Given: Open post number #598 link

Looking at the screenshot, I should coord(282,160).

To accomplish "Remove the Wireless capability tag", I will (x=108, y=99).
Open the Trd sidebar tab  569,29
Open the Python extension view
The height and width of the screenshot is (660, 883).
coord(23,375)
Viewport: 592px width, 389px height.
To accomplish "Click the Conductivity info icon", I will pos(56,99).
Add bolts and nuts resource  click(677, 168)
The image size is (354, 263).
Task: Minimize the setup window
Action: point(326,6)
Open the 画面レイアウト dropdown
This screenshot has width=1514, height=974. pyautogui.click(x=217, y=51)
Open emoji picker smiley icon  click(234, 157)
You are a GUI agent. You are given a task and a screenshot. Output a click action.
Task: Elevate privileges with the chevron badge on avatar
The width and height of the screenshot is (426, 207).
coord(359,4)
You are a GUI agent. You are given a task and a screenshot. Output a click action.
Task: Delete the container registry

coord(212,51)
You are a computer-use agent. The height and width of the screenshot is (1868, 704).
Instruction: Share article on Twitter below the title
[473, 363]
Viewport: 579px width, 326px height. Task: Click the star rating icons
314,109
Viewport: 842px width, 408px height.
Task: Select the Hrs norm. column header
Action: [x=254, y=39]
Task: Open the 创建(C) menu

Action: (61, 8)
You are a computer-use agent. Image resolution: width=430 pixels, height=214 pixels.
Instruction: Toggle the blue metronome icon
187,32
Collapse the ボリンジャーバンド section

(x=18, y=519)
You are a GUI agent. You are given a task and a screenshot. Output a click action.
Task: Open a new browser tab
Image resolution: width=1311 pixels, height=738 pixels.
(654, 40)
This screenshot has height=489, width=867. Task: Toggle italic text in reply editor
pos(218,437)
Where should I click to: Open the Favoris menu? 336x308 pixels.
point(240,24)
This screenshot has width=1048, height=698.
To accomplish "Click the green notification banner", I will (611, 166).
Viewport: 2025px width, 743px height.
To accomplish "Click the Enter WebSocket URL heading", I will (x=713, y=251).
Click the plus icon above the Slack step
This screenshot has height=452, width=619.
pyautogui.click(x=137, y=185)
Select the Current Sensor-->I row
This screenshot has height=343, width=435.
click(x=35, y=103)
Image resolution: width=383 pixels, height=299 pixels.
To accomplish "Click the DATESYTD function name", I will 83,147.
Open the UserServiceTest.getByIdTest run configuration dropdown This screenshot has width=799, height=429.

* * * * *

(What you need to do)
Print again the lines of the entries above that fall between the line holding "Task: Open a new browser tab" and the line holding "This screenshot has width=1048, height=698.", inclusive, exactly as they stand.

(Expected answer)
Task: Open a new browser tab
Image resolution: width=1311 pixels, height=738 pixels.
(654, 40)
This screenshot has height=489, width=867. Task: Toggle italic text in reply editor
pos(218,437)
Where should I click to: Open the Favoris menu? 336x308 pixels.
point(240,24)
This screenshot has width=1048, height=698.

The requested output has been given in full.